Bug #79533 events_statements_summary_by_digest: no unique rows by DIGEST/SCHEMA_NAME
Submitted: 5 Dec 2015 8:45 Modified: 28 Sep 2016 14:44
Reporter: Simon Mudd (OCA) Email Updates:
Status: Closed Impact on me:
None 
Category:MySQL Server: Performance Schema Severity:S3 (Non-critical)
Version:5.6.27,5.7.9, 5.6.30, 5.7.12 OS:Any
Assigned to: Marc Alff CPU Architecture:Any
Tags: duplicate rows, events_statements_summary_by_digest, performance_schema

[5 Dec 2015 8:45] Simon Mudd
Description:
https://dev.mysql.com/doc/refman/5.7/en/statement-summary-tables.html indicates that the events_statements_summary_by_digest table indicates: "Each row summarizes events for given schema/digest values."

I would therefore expect to see one row for each DIGEST, SCHEMA_NAME combination.

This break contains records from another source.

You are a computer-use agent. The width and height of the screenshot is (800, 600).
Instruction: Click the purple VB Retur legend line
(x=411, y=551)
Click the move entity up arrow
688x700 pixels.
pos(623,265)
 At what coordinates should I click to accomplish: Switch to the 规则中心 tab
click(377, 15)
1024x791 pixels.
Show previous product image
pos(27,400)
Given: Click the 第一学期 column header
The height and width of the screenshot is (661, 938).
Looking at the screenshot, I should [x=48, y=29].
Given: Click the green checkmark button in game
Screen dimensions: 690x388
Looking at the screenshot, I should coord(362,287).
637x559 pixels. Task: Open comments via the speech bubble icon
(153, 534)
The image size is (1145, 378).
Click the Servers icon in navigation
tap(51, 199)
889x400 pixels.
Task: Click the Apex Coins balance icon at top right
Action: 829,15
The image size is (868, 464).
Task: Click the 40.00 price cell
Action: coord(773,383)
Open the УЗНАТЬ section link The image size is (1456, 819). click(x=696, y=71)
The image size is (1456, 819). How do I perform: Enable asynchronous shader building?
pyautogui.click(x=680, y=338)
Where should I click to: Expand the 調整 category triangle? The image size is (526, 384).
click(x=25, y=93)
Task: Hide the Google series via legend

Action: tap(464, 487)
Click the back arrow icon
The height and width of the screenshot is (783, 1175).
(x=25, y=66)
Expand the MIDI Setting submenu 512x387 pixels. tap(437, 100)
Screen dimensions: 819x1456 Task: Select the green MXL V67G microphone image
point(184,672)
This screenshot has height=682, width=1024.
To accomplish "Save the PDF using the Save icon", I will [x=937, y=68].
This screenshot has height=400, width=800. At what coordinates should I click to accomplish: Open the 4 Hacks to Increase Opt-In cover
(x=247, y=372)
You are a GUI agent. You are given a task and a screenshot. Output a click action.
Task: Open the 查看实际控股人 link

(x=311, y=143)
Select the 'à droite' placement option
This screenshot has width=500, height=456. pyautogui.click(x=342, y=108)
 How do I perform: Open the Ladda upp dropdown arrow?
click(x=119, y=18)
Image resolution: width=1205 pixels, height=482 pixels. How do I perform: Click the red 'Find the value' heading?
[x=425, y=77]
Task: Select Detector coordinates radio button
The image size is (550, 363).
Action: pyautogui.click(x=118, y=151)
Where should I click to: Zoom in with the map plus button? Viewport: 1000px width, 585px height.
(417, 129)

However, when checking on some servers I see this is not the case.

While not critical if you want people to process P_S tables (and this one is an interesting one) then making sure it's clear what information should be expected to be found in these tables is most important, especially when applications are retrieving data from them.

How to repeat:
On MySQL 5.7.9 I ran the following on my laptop which has basically no activity:

root@localhost [performance_schema]> select DIGEST, SCHEMA_NAME, COUNT(*), DIGEST_TEXT FROM events_statements_summary_by_digest group by DIGEST, SCHEMA_NAME HAVING COUNT(*) > 1;
+----------------------------------+--------------------+----------+-------------------------------------------------------------------------------------------------------------------------------------------------+
| DIGEST                           | SCHEMA_NAME        | COUNT(*) | DIGEST_TEXT                                                                                                                                     |
+----------------------------------+--------------------+----------+-------------------------------------------------------------------------------------------------------------------------------------------------+
| eca71dab2b353011064b7097129aeac0 | performance_schema |        2 | SELECT `MD5` ( `DIGEST_TEXT` ) AS ? , SCHEMA_NAME , `DIGEST_TEXT` , `COUNT_STAR` , `SUM_TIMER_WAIT` FROM `events_statements_summary_by_digest`  |
+----------------------------------+--------------------+----------+-------------------------------------------------------------------------------------------------------------------------------------------------+
1 row in set (0.00 sec)

root@localhost [performance_schema]> SELECT @@VERSION;
+-----------+
| @@VERSION |
+-----------+
| 5.7.9-log |
+-----------+
1 row in set (0.00 sec)

root@localhost [performance_schema]> 

Expectation that there would be no results fails.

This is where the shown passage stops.